§ **YOUR GOAL**: Your answer should repeat every record verbatim.

§ **RECORDS**:
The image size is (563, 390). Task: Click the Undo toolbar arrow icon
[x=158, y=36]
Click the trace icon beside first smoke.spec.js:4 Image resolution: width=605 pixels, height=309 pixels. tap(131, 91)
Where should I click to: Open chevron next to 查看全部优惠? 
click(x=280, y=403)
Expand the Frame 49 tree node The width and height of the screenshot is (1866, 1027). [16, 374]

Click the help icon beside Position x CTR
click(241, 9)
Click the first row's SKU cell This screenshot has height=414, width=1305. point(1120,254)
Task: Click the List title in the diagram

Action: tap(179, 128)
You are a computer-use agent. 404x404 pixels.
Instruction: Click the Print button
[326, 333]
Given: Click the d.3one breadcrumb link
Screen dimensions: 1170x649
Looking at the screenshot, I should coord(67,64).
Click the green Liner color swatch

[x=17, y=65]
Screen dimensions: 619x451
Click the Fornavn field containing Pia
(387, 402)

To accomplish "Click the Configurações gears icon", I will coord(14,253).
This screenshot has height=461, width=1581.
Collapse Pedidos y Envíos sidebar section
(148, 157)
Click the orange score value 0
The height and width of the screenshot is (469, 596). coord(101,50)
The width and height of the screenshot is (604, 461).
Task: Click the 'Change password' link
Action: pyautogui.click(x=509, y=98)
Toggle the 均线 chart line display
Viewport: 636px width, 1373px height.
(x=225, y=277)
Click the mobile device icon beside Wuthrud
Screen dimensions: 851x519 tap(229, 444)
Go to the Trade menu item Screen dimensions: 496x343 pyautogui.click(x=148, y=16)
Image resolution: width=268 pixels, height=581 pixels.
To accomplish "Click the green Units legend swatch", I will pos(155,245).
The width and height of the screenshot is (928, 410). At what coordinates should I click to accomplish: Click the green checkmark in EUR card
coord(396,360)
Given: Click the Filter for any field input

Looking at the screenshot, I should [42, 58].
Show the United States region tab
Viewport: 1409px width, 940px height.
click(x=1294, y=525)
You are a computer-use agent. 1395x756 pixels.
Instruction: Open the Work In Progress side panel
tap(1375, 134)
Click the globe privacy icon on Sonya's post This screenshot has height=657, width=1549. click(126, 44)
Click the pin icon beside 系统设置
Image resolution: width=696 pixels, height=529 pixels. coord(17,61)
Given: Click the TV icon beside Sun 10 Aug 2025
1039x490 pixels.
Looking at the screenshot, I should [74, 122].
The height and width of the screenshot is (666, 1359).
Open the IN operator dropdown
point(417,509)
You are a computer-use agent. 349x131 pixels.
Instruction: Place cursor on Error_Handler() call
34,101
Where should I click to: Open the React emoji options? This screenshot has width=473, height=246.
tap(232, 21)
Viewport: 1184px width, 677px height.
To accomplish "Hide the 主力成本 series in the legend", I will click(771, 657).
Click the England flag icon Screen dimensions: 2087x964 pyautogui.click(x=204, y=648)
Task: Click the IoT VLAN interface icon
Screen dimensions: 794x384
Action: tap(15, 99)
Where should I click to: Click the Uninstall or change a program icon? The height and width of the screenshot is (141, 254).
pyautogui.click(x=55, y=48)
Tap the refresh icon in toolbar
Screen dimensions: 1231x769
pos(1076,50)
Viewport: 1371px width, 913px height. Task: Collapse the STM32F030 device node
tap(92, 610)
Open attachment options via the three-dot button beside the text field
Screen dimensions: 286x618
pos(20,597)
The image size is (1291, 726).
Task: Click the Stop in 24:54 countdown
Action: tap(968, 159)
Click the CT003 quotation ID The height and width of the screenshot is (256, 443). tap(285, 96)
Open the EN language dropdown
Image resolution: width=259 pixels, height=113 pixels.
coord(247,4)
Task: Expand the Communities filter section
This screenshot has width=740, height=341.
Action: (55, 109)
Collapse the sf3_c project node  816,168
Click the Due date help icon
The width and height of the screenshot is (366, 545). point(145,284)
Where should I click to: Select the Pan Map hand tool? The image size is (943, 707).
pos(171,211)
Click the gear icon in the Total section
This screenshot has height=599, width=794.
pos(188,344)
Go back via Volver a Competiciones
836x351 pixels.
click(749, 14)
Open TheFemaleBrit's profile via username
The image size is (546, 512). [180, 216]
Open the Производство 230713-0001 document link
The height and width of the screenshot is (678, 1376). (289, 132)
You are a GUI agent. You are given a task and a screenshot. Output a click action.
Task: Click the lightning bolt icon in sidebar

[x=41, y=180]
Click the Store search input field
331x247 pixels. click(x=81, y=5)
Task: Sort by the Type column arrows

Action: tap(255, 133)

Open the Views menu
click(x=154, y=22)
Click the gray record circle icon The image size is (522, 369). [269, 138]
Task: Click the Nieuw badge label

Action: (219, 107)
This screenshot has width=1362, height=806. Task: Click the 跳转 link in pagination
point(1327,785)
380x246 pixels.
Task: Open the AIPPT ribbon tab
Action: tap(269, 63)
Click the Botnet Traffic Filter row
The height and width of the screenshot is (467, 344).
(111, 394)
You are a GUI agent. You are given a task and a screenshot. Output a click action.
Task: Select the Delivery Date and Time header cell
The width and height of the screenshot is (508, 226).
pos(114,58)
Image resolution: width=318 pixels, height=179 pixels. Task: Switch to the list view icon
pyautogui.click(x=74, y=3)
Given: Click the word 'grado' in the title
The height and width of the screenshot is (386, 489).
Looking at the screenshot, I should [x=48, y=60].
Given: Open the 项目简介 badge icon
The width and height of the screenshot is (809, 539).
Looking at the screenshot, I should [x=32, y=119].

§ **YOUR RESPONSE**:
The image size is (563, 390). Task: Click the Undo toolbar arrow icon
[x=158, y=36]
Click the trace icon beside first smoke.spec.js:4 Image resolution: width=605 pixels, height=309 pixels. tap(131, 91)
Where should I click to: Open chevron next to 查看全部优惠? 
click(x=280, y=403)
Expand the Frame 49 tree node The width and height of the screenshot is (1866, 1027). [16, 374]

Click the help icon beside Position x CTR
click(241, 9)
Click the first row's SKU cell This screenshot has height=414, width=1305. point(1120,254)
Task: Click the List title in the diagram

Action: tap(179, 128)
You are a computer-use agent. 404x404 pixels.
Instruction: Click the Print button
[326, 333]
Given: Click the d.3one breadcrumb link
Screen dimensions: 1170x649
Looking at the screenshot, I should coord(67,64).
Click the green Liner color swatch

[x=17, y=65]
Screen dimensions: 619x451
Click the Fornavn field containing Pia
(387, 402)

To accomplish "Click the Configurações gears icon", I will coord(14,253).
This screenshot has height=461, width=1581.
Collapse Pedidos y Envíos sidebar section
(148, 157)
Click the orange score value 0
The height and width of the screenshot is (469, 596). coord(101,50)
The width and height of the screenshot is (604, 461).
Task: Click the 'Change password' link
Action: pyautogui.click(x=509, y=98)
Toggle the 均线 chart line display
Viewport: 636px width, 1373px height.
(x=225, y=277)
Click the mobile device icon beside Wuthrud
Screen dimensions: 851x519 tap(229, 444)
Go to the Trade menu item Screen dimensions: 496x343 pyautogui.click(x=148, y=16)
Image resolution: width=268 pixels, height=581 pixels.
To accomplish "Click the green Units legend swatch", I will pos(155,245).
The width and height of the screenshot is (928, 410). At what coordinates should I click to accomplish: Click the green checkmark in EUR card
coord(396,360)
Given: Click the Filter for any field input

Looking at the screenshot, I should [42, 58].
Show the United States region tab
Viewport: 1409px width, 940px height.
click(x=1294, y=525)
You are a computer-use agent. 1395x756 pixels.
Instruction: Open the Work In Progress side panel
tap(1375, 134)
Click the globe privacy icon on Sonya's post This screenshot has height=657, width=1549. click(126, 44)
Click the pin icon beside 系统设置
Image resolution: width=696 pixels, height=529 pixels. coord(17,61)
Given: Click the TV icon beside Sun 10 Aug 2025
1039x490 pixels.
Looking at the screenshot, I should [74, 122].
The height and width of the screenshot is (666, 1359).
Open the IN operator dropdown
point(417,509)
You are a computer-use agent. 349x131 pixels.
Instruction: Place cursor on Error_Handler() call
34,101
Where should I click to: Open the React emoji options? This screenshot has width=473, height=246.
tap(232, 21)
Viewport: 1184px width, 677px height.
To accomplish "Hide the 主力成本 series in the legend", I will click(771, 657).
Click the England flag icon Screen dimensions: 2087x964 pyautogui.click(x=204, y=648)
Task: Click the IoT VLAN interface icon
Screen dimensions: 794x384
Action: tap(15, 99)
Where should I click to: Click the Uninstall or change a program icon? The height and width of the screenshot is (141, 254).
pyautogui.click(x=55, y=48)
Tap the refresh icon in toolbar
Screen dimensions: 1231x769
pos(1076,50)
Viewport: 1371px width, 913px height. Task: Collapse the STM32F030 device node
tap(92, 610)
Open attachment options via the three-dot button beside the text field
Screen dimensions: 286x618
pos(20,597)
The image size is (1291, 726).
Task: Click the Stop in 24:54 countdown
Action: tap(968, 159)
Click the CT003 quotation ID The height and width of the screenshot is (256, 443). tap(285, 96)
Open the EN language dropdown
Image resolution: width=259 pixels, height=113 pixels.
coord(247,4)
Task: Expand the Communities filter section
This screenshot has width=740, height=341.
Action: (55, 109)
Collapse the sf3_c project node  816,168
Click the Due date help icon
The width and height of the screenshot is (366, 545). point(145,284)
Where should I click to: Select the Pan Map hand tool? The image size is (943, 707).
pos(171,211)
Click the gear icon in the Total section
This screenshot has height=599, width=794.
pos(188,344)
Go back via Volver a Competiciones
836x351 pixels.
click(749, 14)
Open TheFemaleBrit's profile via username
The image size is (546, 512). [180, 216]
Open the Производство 230713-0001 document link
The height and width of the screenshot is (678, 1376). (289, 132)
You are a GUI agent. You are given a task and a screenshot. Output a click action.
Task: Click the lightning bolt icon in sidebar

[x=41, y=180]
Click the Store search input field
331x247 pixels. click(x=81, y=5)
Task: Sort by the Type column arrows

Action: tap(255, 133)

Open the Views menu
click(x=154, y=22)
Click the gray record circle icon The image size is (522, 369). [269, 138]
Task: Click the Nieuw badge label

Action: (219, 107)
This screenshot has width=1362, height=806. Task: Click the 跳转 link in pagination
point(1327,785)
380x246 pixels.
Task: Open the AIPPT ribbon tab
Action: tap(269, 63)
Click the Botnet Traffic Filter row
The height and width of the screenshot is (467, 344).
(111, 394)
You are a GUI agent. You are given a task and a screenshot. Output a click action.
Task: Select the Delivery Date and Time header cell
The width and height of the screenshot is (508, 226).
pos(114,58)
Image resolution: width=318 pixels, height=179 pixels. Task: Switch to the list view icon
pyautogui.click(x=74, y=3)
Given: Click the word 'grado' in the title
The height and width of the screenshot is (386, 489).
Looking at the screenshot, I should [x=48, y=60].
Given: Open the 项目简介 badge icon
The width and height of the screenshot is (809, 539).
Looking at the screenshot, I should [x=32, y=119].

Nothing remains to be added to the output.